Beauty enraptures. When I meander through a museum and am halted by a particular painting, it’s as if the painting is sporting a red miniskirt and I attempt to pass nonchalantly by but cannot. Pupils dilate and legs become stone in the presence of a beautiful thing. Poets with ekphrastic leanings might attempt to investigate their immobility by jotting down the unutterable. Poets use words to stab at the wordlessness of the feeling of seeing something beautiful. Aesthetics is the ekphrastic poet’s work.

I adore museums: In that quietude and stasis, the possibility of something magical. Visual artist Marcel Duchamp says, “Art is not about itself but the attention we bring to it.” I’ve had the privilege of writing ekphrastic poems at museums in twenty countries, and I find that close physical proximity to the work of art correlates to my aptitude for ekphrasis. Raw material, encountered first-hand. The palpability of standing face-to-canvas, the object before me, savvy and still. Curiosity about what I see compels me to my own tabula rasa. I suppose in a room of facts, settle on the miracle of my two eyes.

Invariably, some of the notes I take inside the museum include the museum itself, the other patrons, and the artist’s studio. I lack the skill to reconstruct pictorially what I see, and so I suffer from artist envy.

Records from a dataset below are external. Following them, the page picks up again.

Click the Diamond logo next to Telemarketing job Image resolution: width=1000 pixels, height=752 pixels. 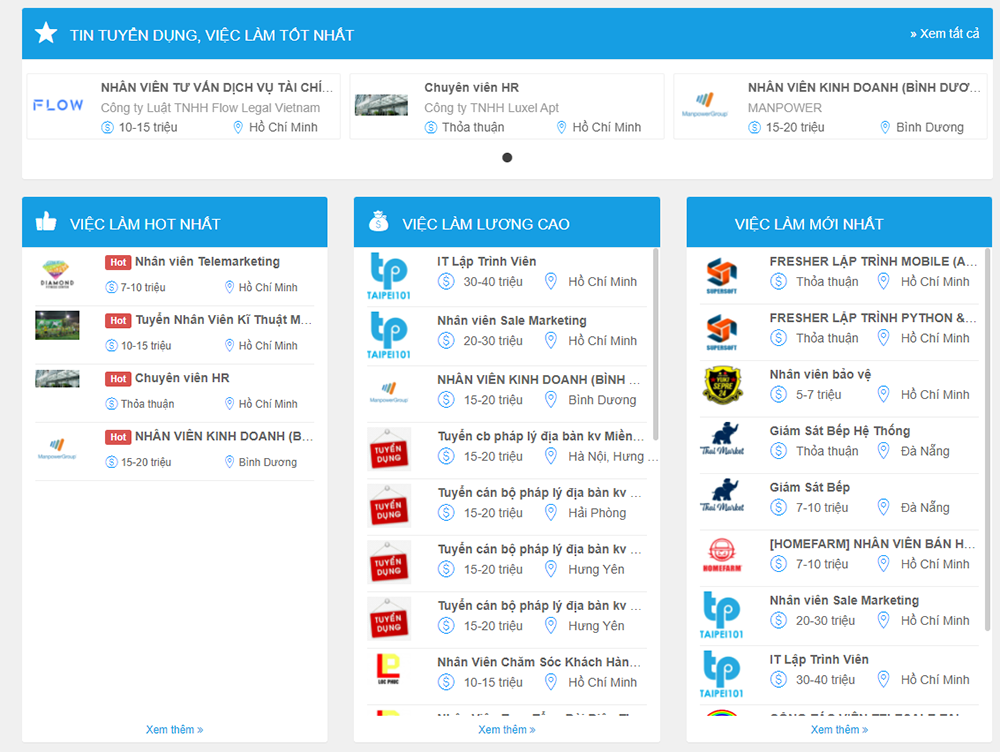click(x=57, y=273)

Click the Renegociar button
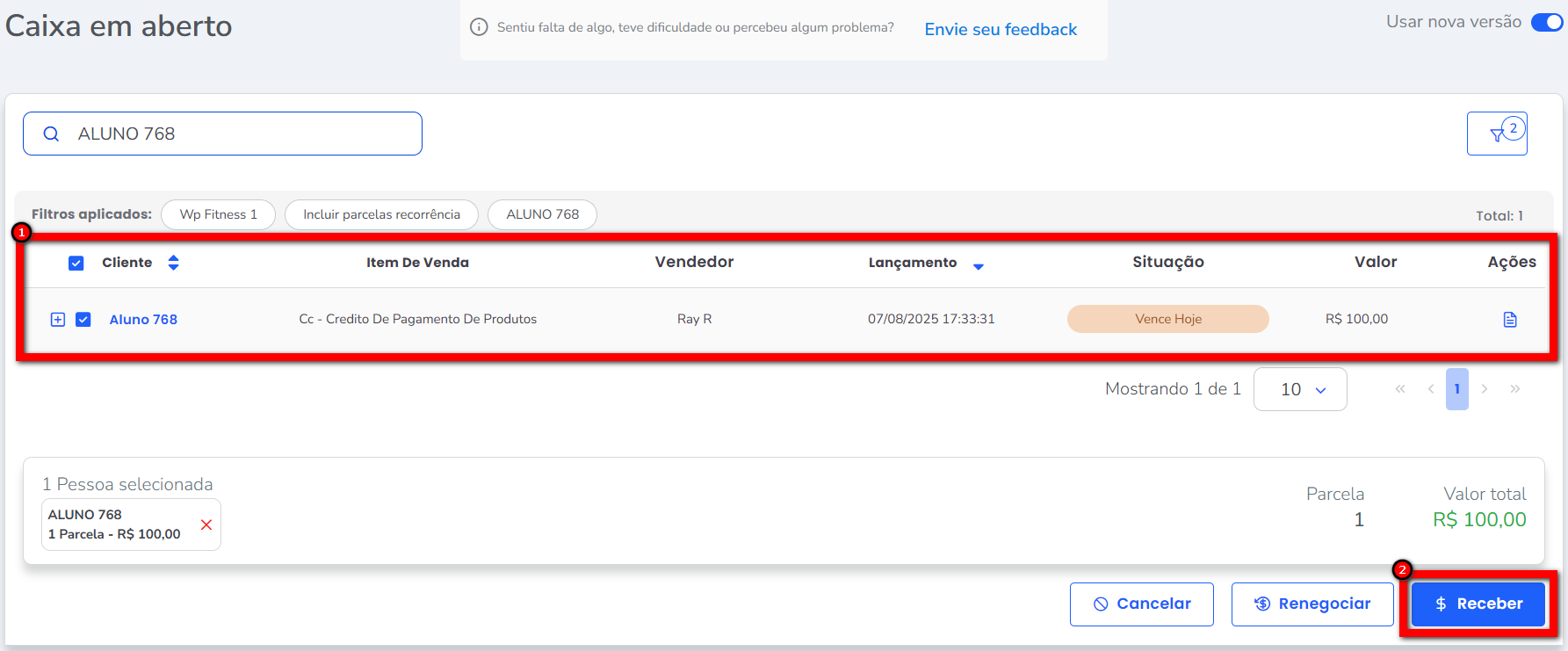(1312, 604)
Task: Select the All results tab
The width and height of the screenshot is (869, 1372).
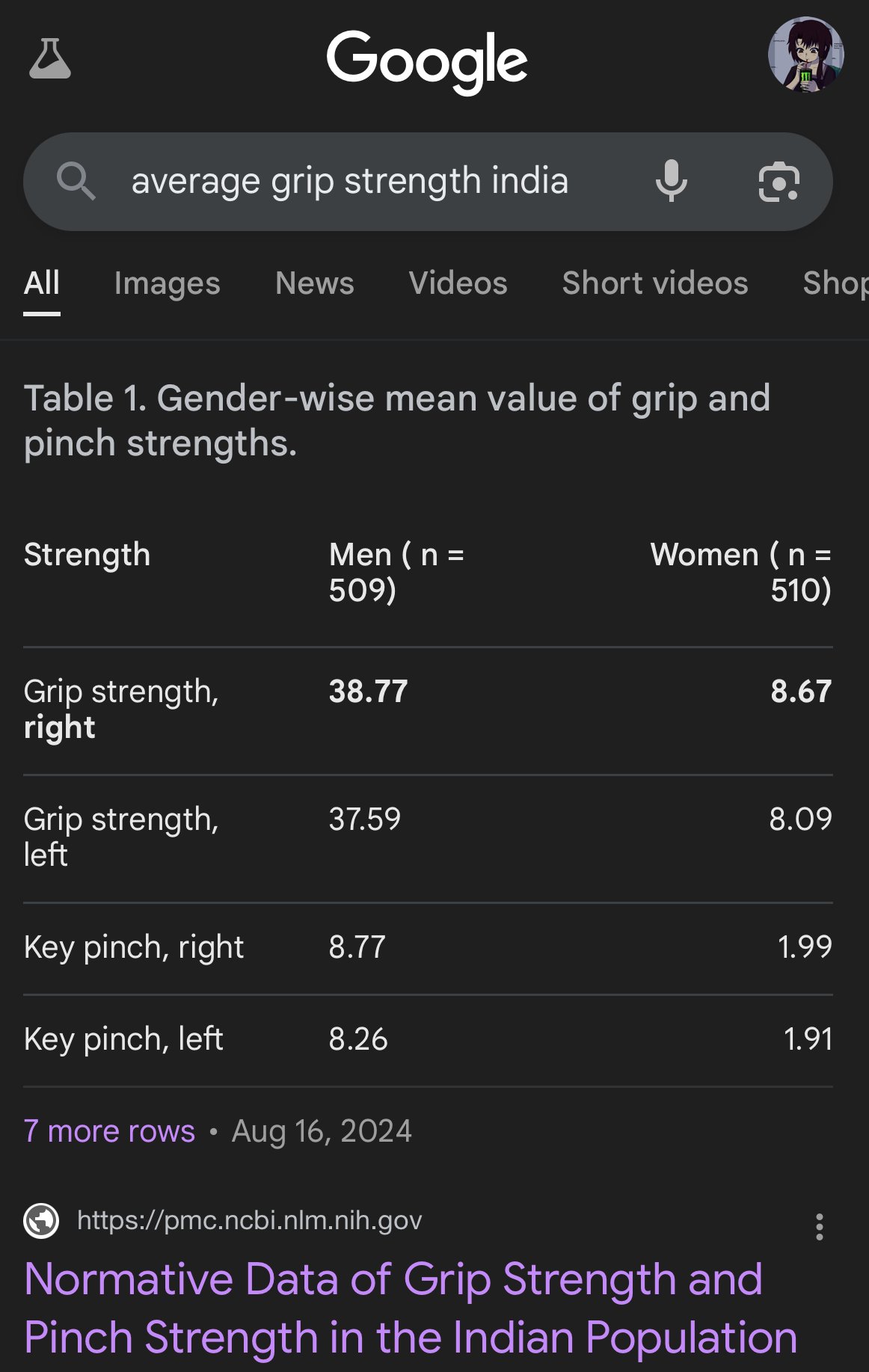Action: [42, 283]
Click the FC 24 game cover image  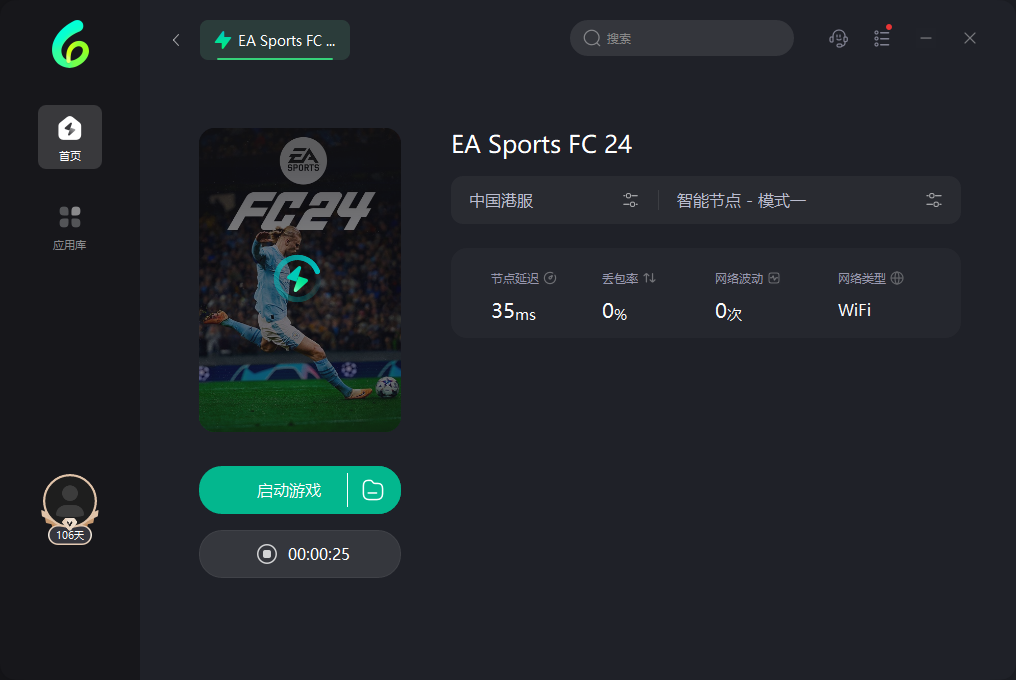point(300,279)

I wish to stun my eyes into getting precisely what the artist beheld, to align myself physically with him, to lean over his shoulder close enough to smell paint. Principally, I commit ekphrasis because it’s uncertain. Before a painting I am vulnerable and my hands are guilty. My eyes are false and unapologetic witnesses, and I realize what I have truly seen only after I have written it.